Access Management - User Access Reviews

User Access Reviews (UARs) are one of the most important identity governance controls in any cybersecurity program. They help prevent privilege creep, detect stale or risky accounts, and reduce the effectiveness of any cyberattack. They are also one of the most common controls that have issues in design and execution.

Here’s the 5-step process I recommend to every security team—whether you’re preparing for an external assessment, strengthening your Zero Trust model, or cleaning up recurring IAM issues:

Define the Review Scope Clearly

·       Identify all in-scope systems (critical business apps, infrastructure, cloud services, admin consoles, servers, databases, etc.)

·       Determine which roles, permissions, and privilege levels matter (start with everything above read only

·       Engage application owners early to validate scope and critical access points

Pull Accurate, Complete User Listings

·       Extract a complete population of users + associated roles

·       Ensure the data represents a true point-in-time snapshot

·       Reconcile against HR systems workflows for terminations, leaves, transfers

·       Always retain the query, timestamp, and source of extracted listings. This protects the integrity and traceability of the review.

Validate Access Against Job Responsibilities

·       Confirm each user still needs the access based on least privilege

·       Identify excess, unused, or high-risk entitlements

·       Flag admin rights, privileged roles, or segregation-of-duties conflicts

·       Application/system owners should perform the review with input from the users’ manager

Document Reviewer Decisions & Evidence

·       Approve or remove access with clear reason codes

·       Capture screenshots, logs, or workflow approvals as evidence

·       Track exceptions, escalations, and privileged accounts in a centralized log

Follow up on any vague responses to ensure you know when any revocation requests should have been done. If a user’s access has been inappropriate for a while, you will need to do a risk assessment and transaction-level lookback analysis to ensure nothing was done with the account.

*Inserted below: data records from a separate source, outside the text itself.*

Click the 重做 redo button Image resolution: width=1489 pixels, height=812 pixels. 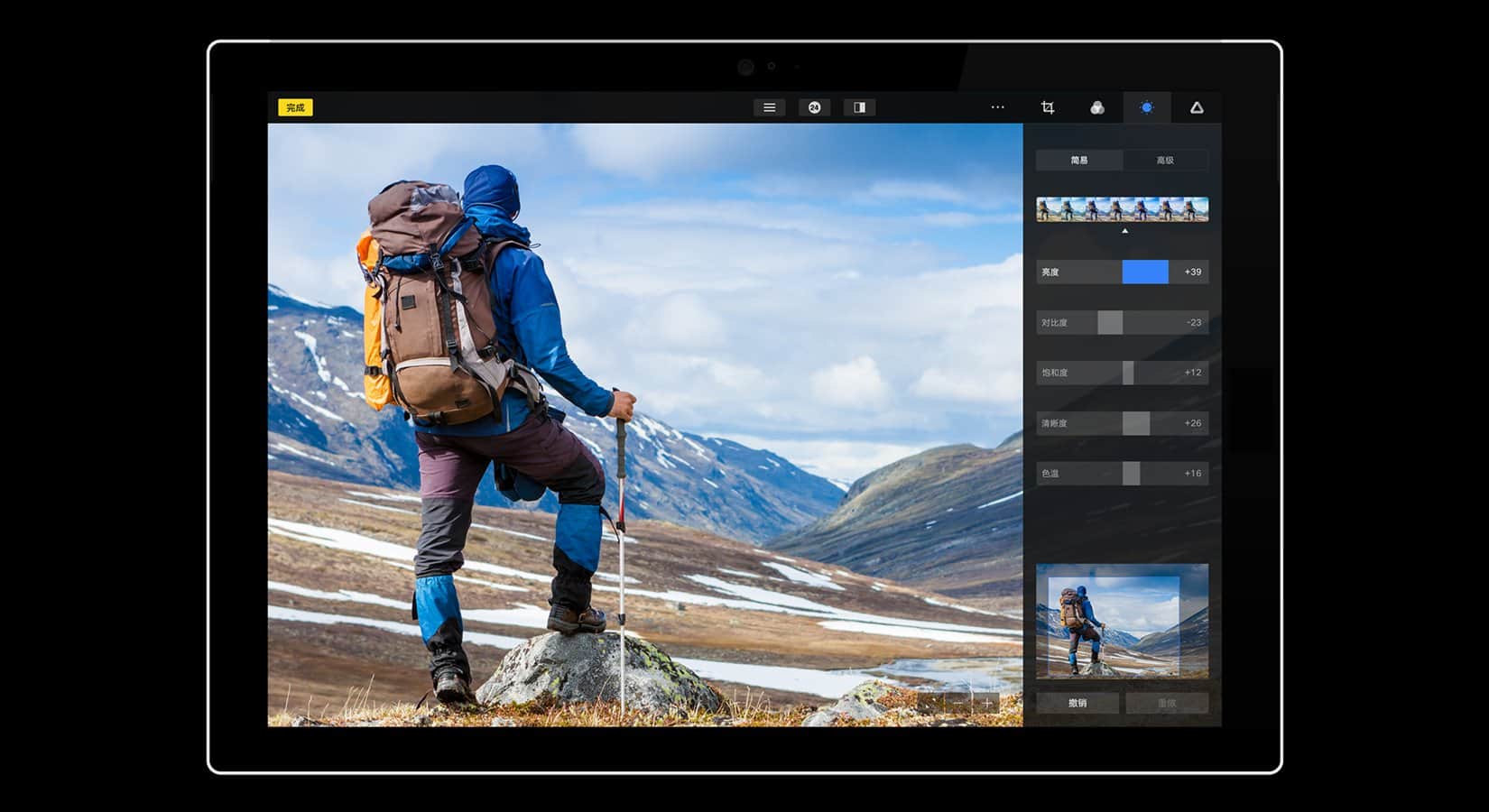point(1167,703)
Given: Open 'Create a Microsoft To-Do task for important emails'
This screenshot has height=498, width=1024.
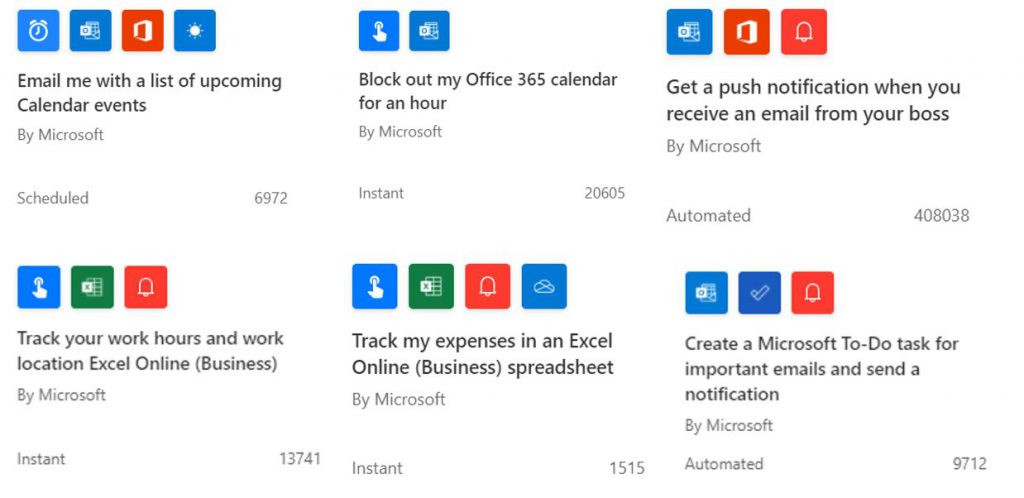Looking at the screenshot, I should [x=822, y=369].
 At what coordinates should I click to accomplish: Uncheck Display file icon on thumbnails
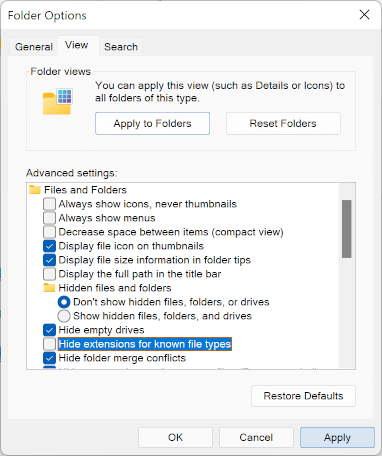[x=49, y=246]
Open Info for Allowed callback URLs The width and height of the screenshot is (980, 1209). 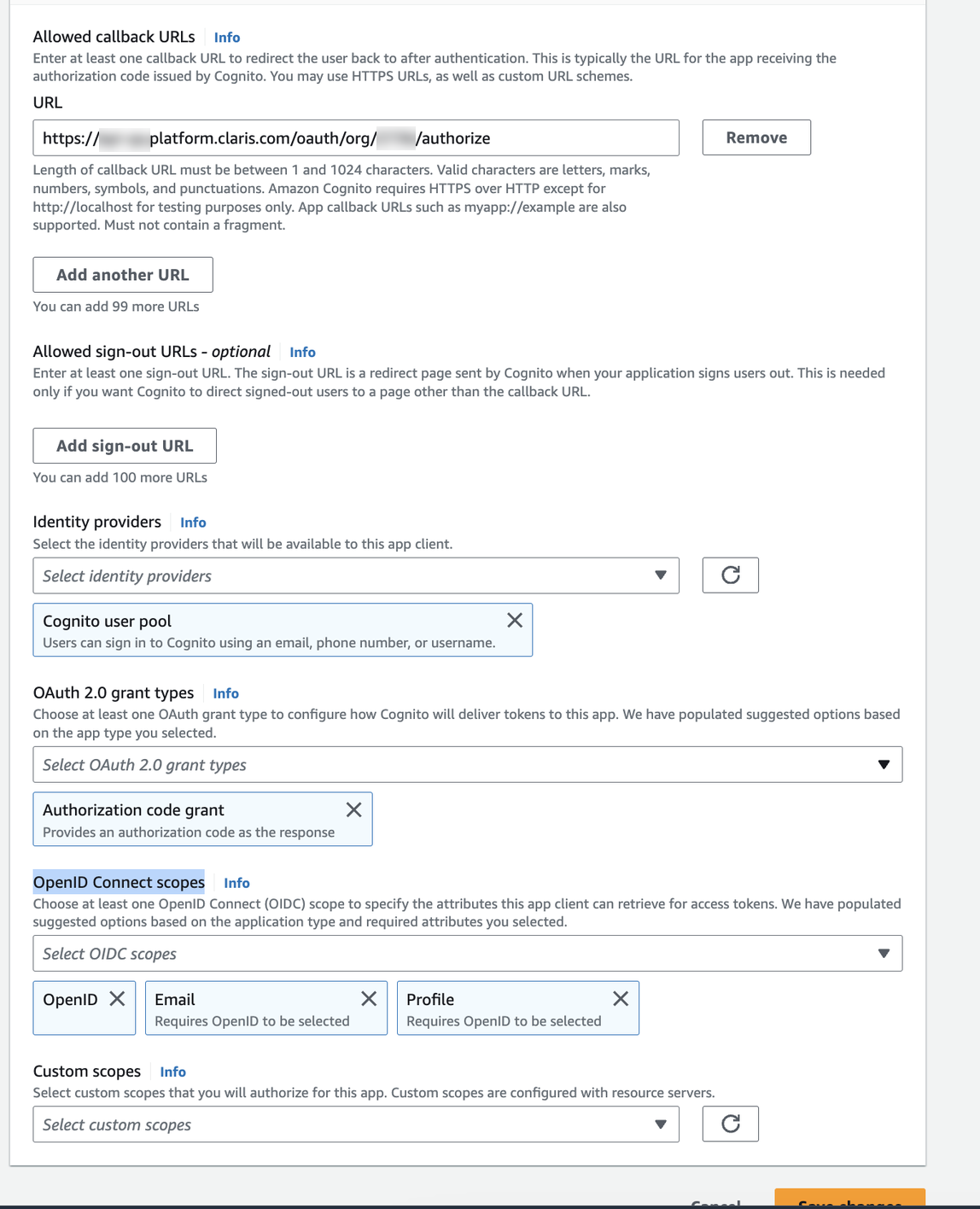coord(226,37)
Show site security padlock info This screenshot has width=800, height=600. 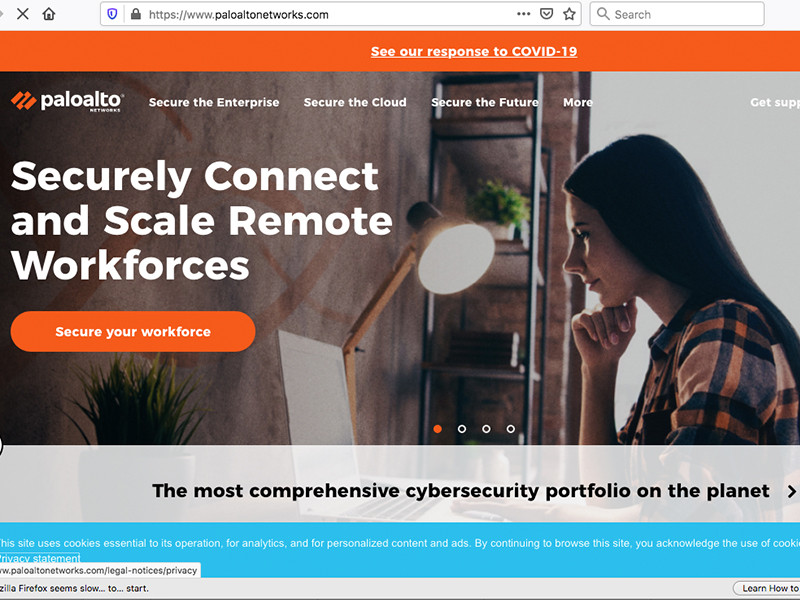pyautogui.click(x=136, y=14)
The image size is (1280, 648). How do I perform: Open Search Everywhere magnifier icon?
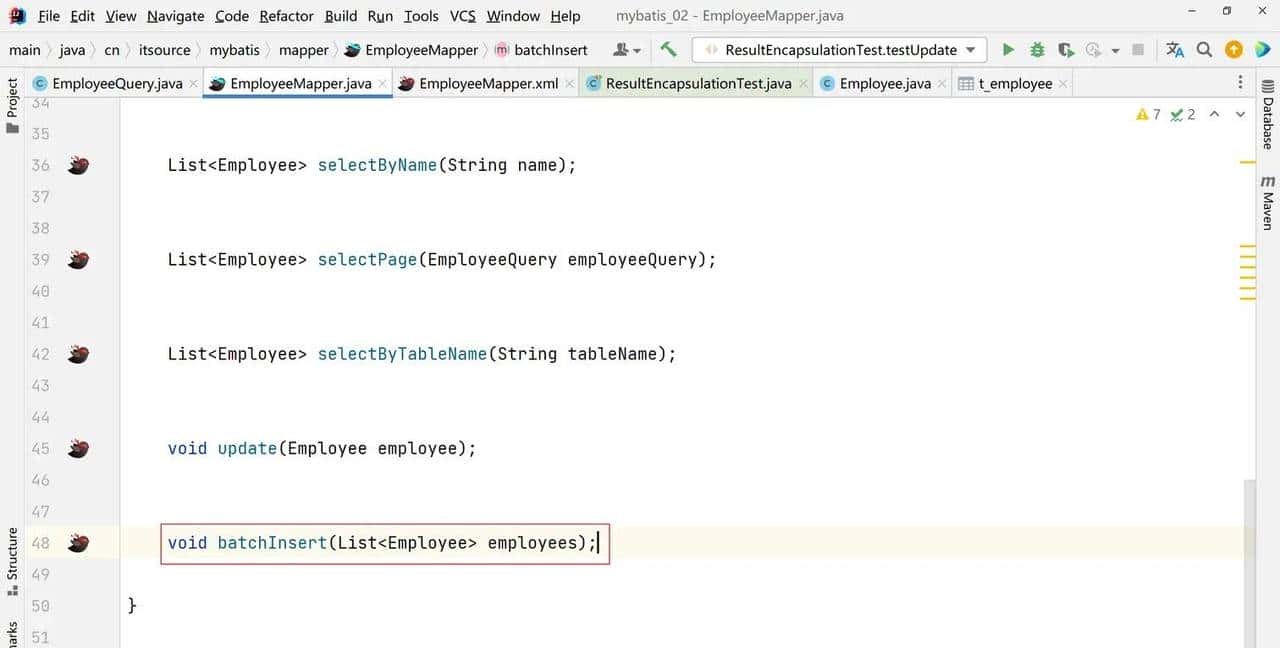(1205, 50)
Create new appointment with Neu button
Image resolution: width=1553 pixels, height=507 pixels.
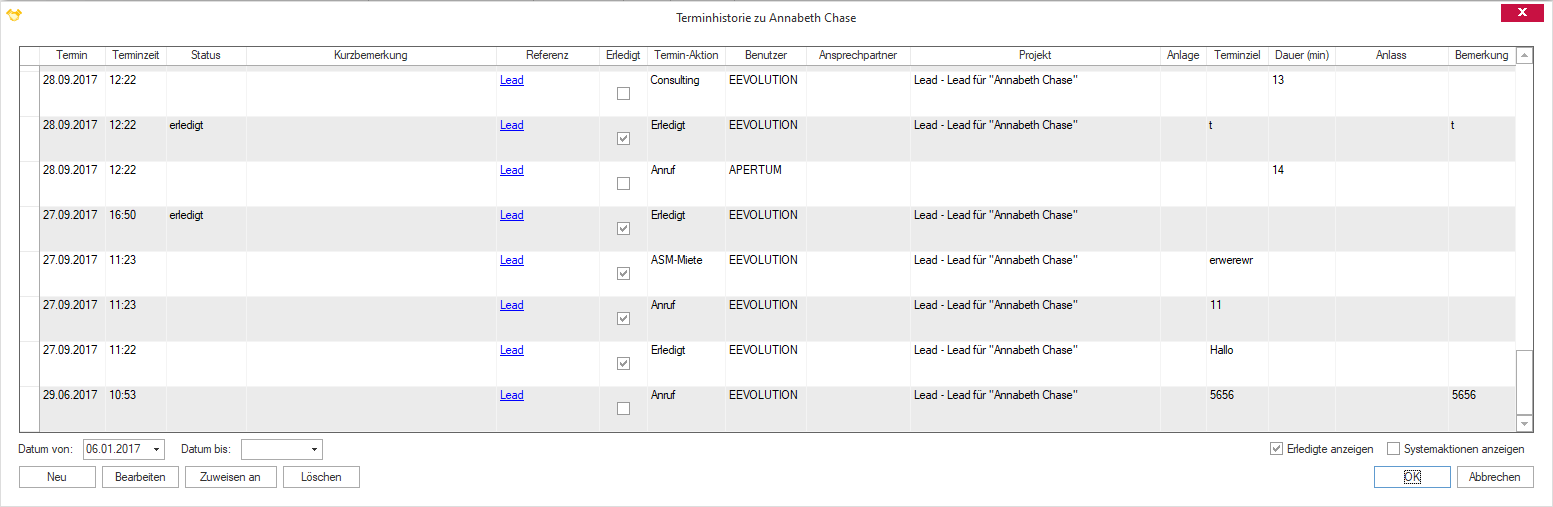click(57, 477)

Remediate Quickly and Close the Loop

·       Remove unnecessary or risky access immediately

·       Validate and document removal (before/after screenshots or logs)

·       Record evidence of completion in your IAM or ticketing system

Final Thoughts

Periodic User Access Reviews don’t have to be a painful, manual exercise.

With the right workflow, automation, and clear accountability, UARs become one of the strongest controls in your cybersecurity program—supporting Zero Trust, reducing insider threats, and tightening identity governance across the enterprise.